Kann eine Abteilung des Vatikans – eines souveränen Staates – gezwungen werden, sich vor einem britischen Gericht zu verteidigen? Nach einem Urteil des britischen Berufungsgerichts muss sich das Staatssekretariat des Vatikans vor einem Gericht wegen des Kaufs eines Gebäudes in der Sloane Avenue in London verantworten – im Rahmen einer Klage des Geschäftsmanns Raffaele Mincione.

Das Urteil bedeutet auch, dass es nun einen Parallelprozess zum "Jahrhundertprozess" des Vatikans geben kann, in dem derselbe Mincione sich gegen den Vorwurf der Finanzkriminalität, einschließlich Veruntreuung und Geldwäsche, wehrt.

Das Londoner Geschäft

Zuallererst eine kurze Zusammenfassung: Im Jahr 2014 vertraute das vatikanische Staatssekretariat Mincione Geld an, das für eine Immobilieninvestition in London bestimmt war: Ein ehemaliges Lagerhaus von Harrod's in der Sloane Avenue 60 in Chelsea sollte in eine Luxusimmobilie verwandelt werden.
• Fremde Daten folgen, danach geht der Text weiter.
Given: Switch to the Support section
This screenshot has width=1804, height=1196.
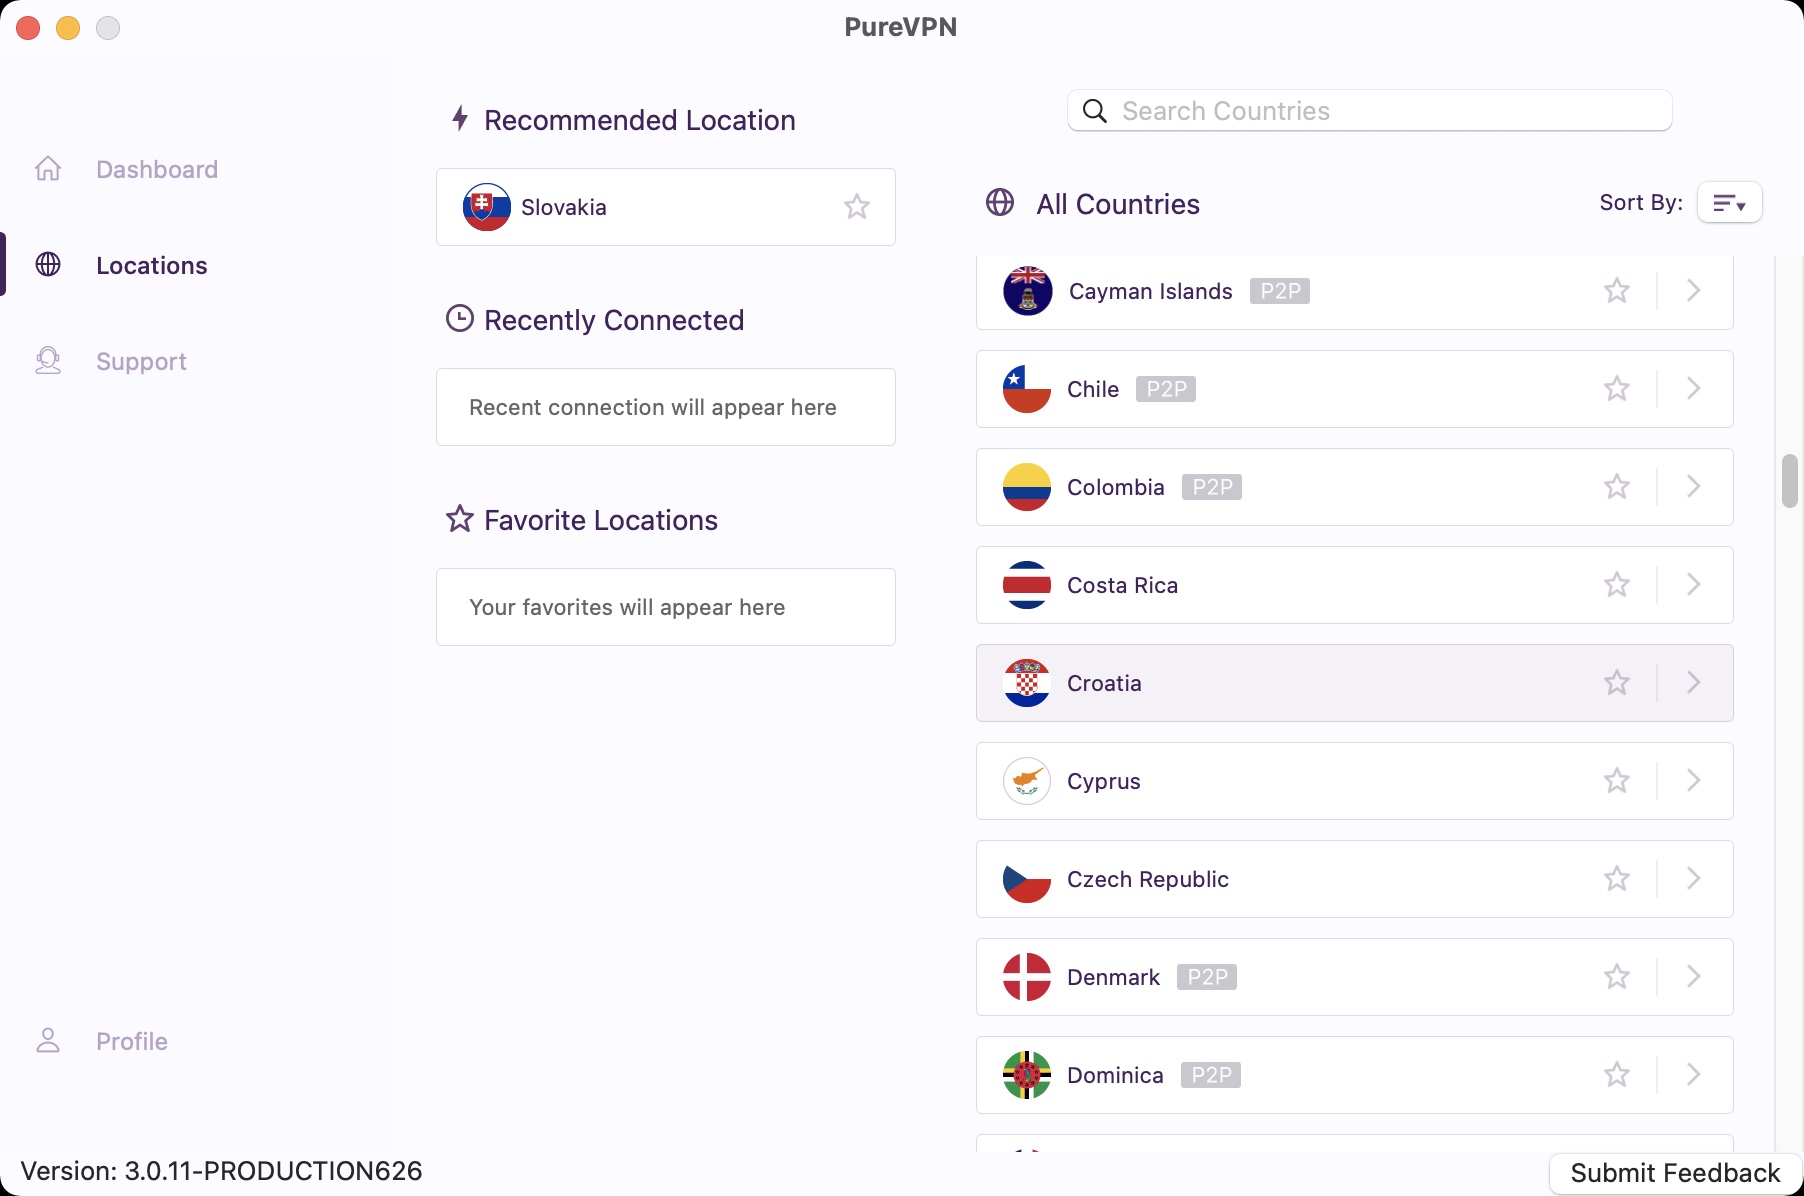Looking at the screenshot, I should point(141,361).
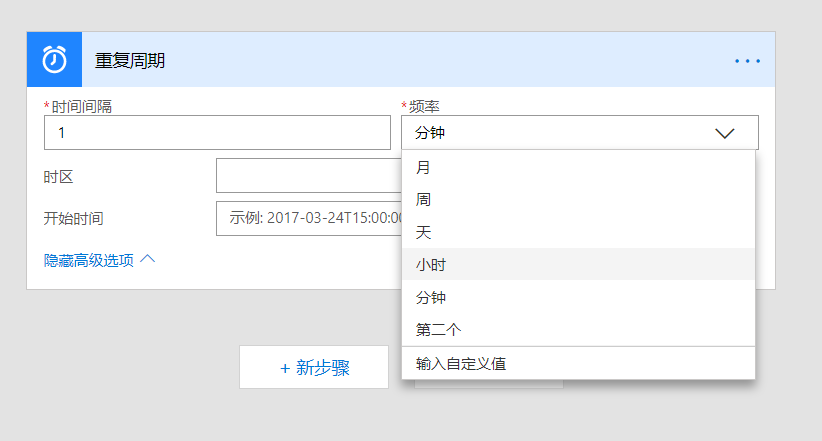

Nach vier Jahren beschloss das Staatssekretariat, Mincione die Verwaltung der Immobilie zu entziehen und einen anderen Geschäftsmann, Gianluigi Torzi, mit dem Projekt zu betrauen.

Dann entschied das Staatssekretariat, die vollständige Kontrolle über die Liegenschaft zu übernehmen. Dies ist jedoch ein anderer Aspekt der Saga, mit dem sich der Prozess im Vatikan ebenfalls befasst.

Im Juli bestätigte der Vatikan schließlich den Verkauf der Immobilie – mit einem Verlust von rund 140 Millionen Euro, wie Reuters berichtet.

Was bedeutet das Berufungsurteil?

Das Urteil des britischen Berufungsgerichts besagt, dass Mincione seine Klage gegen den Vatikan einreichen kann.

Ein untergeordnetes Gericht hatte eine Entscheidung in dieser Angelegenheit bis zum Abschluss des im Vatikan geführten Prozesses ausgesetzt. Mincione legte Berufung ein. Das Berufungsgericht hat nun entschieden, dass das Verfahren im Vereinigten Königreich fortgesetzt werden kann.

Darüber hinaus hat es den Anschein, dass das Staatssekretariat auch die Gerichtskosten des Berufungsverfahrens tragen muss, die sich auf 200.000 Pfund (rund 236.000 Euro) belaufen sollen.

Das Urteil des Gerichts eröffnet neue Szenarien. Zunächst ist daran zu erinnern, dass das Staatssekretariat in Frage gestellt wird und nicht der Heilige Stuhl oder der Staat der Vatikanstadt. Es handelt sich also nicht um ein Verfahren, das die Souveränität des Heiligen Stuhls berührt.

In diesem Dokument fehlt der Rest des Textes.